Во сне обманные перспективы аналогичны тем, что используются в искусстве [58] . Память пренебрегает нашими правилами. Живые и мертвые действуют сообща на импровизированной сцене под роковым потоком света. Память ничем не связана. Она сочиняет. Совмещает. Перетасовывает. Она показывает нам спектакль, правдивость которого превосходит реализм, являющийся лишь плоским копированием нашей ограниченности. Память делает нас безграничными, ломает хронологию. Наши нейроны плывут, точно водоросли в ночной реке, и соприкасаются между собой без нашего участия и контроля. Мы живем жизнью, свободной от движения по рельсам. Просыпаемся — и снова включается контроль. Память раскладывает материал по местам. Теперь она выдаст нам какие-нибудь обрывки, да и то с неохотой.
58
Сновидение столь быстротечно, что одна секунда может вместить объем, равноценный всему, что написал Марсель Пруст. Впрочем, произведения Пруста больше похожи на сон, чем то, что нам преподносят в качестве пересказа снов. У Пруста есть многочисленные персонажи, прихотливые интриги, отсутствие хронологии, жестокость, тлетворность, комическое, с точностью описанная обстановка и «все хорошо, что плохо кончается».
Меня память долго не желает слушать. Прислушавшись, наконец, отвечает — то ли хитрит, то ли удивить хочет. Например, если я позабыл чье-нибудь имя и долго к ней пристаю, в конце концов она подбрасывает мне его, чтобы только я оставил ее в покое.
Кто-то из философов сказал: «Мы ходим по римским крышам». Именно это чувство мы испытали в Александрии, где новый город стоит на старом [59] .
Этот город наводнен воспоминаниями. В нем ощущаешь какое-то незримое присутствие, будто силишься вспомнить что-то: вот оно, мы его чувствуем, но требование заполнить не можем. Дворец Нерона с более чем четырьмя тысячами комнат, разве он не был засыпан искусственным холмом, на котором построили Термы? А потом Рим про это забыл, и когда в холме образовалась яма, Микеланджело сломал себе ногу, споткнувшись о воспоминание. Воспоминанием оказалась скульптурная группа Лаокоона, украшавшая крышу.
59
Споры между египтологами доказывают, что не всем исследованиям можно доверять. Гибель в дорожной аварии Александра Варийя, лучшего из молодых французских египтологов, — пример того, как неведомое обороняется по всем направлениям. Насмешки, которыми официальные египтологи осыпают работу Варийя «Лестница — внутри консьержки», не решают проблему. Потому что лестница настолько же присутствует в консьержке, насколько консьержка — на лестнице. Я получил тому доказательства, когда моя консьержка перестала носить мне письма, заявив, что это ни к чему, потому что все равно скоро война. В этом случае лестница действительно находится внутри консьержки, и это мешает ей по лестнице подняться.

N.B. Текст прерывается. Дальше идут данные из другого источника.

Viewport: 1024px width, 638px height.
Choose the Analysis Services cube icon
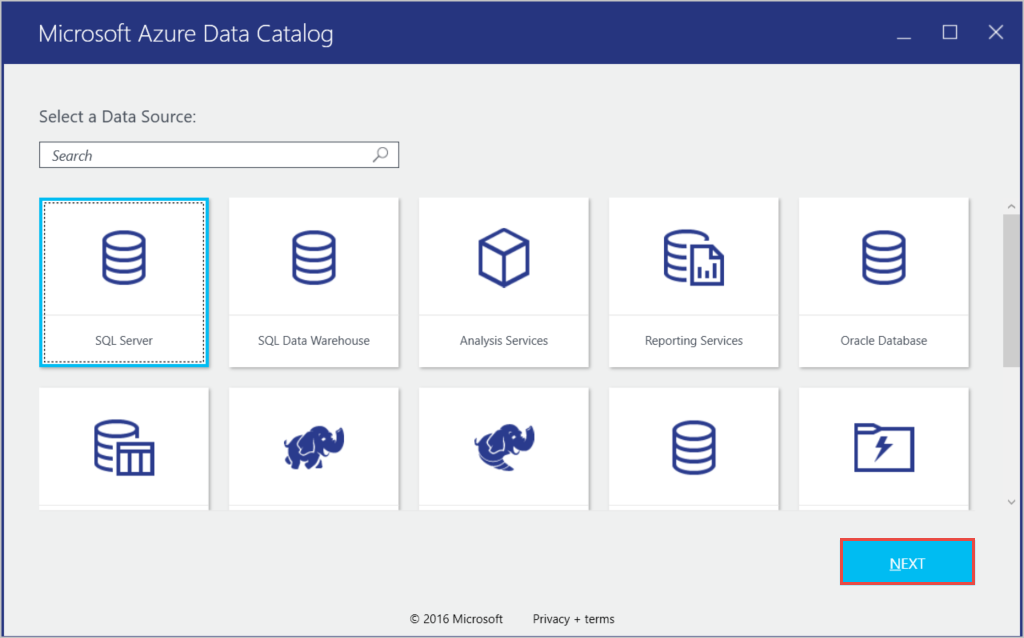(x=503, y=282)
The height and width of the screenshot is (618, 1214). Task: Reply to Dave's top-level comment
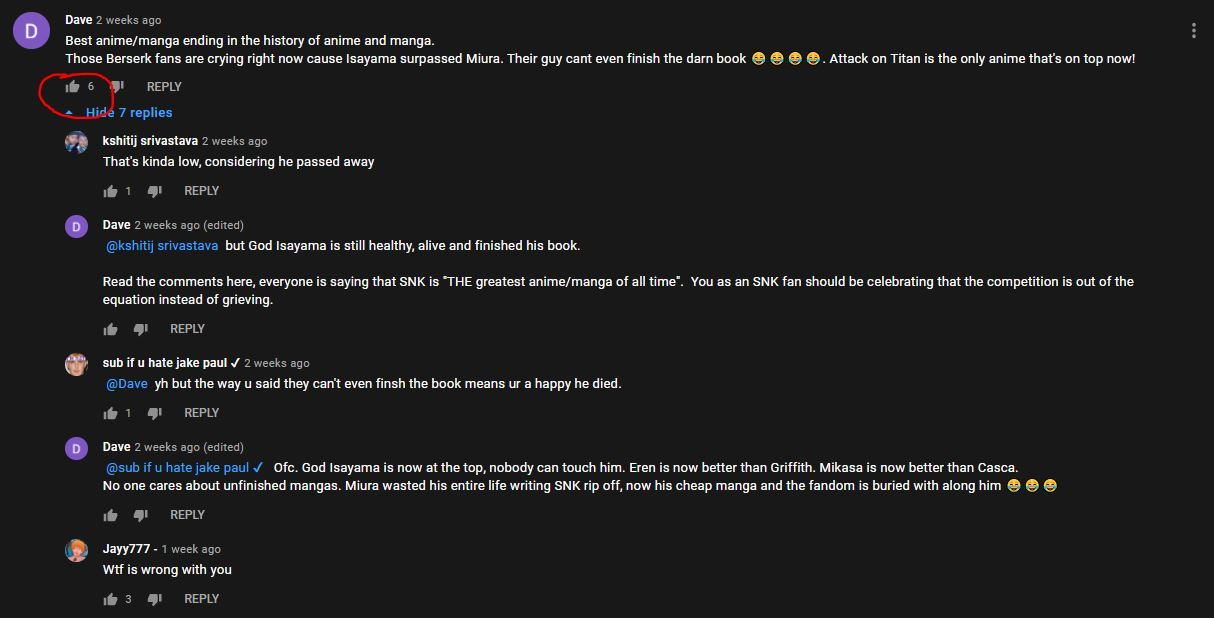coord(164,87)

Целые периоды нашей жизни погребены под наслоениями. Достаточно образоваться яме, как спотыкаешься об имя, и вот уже четыре тысячи комнат и тысяча оживших и говорящих статуй выступают следом.
Гробница египетского царя Тутанхамона была памятью — в том смысле, что предметы обихода, служившие ему в годы царствования, разъединенные, расчлененные, перепутанные, перемешанные, неразделимые и необъяснимые, оказались плотно набиты в тесный склеп, чтобы в потустороннем мире продолжать служить фараону, все равно не способному разобрать их нагромождение.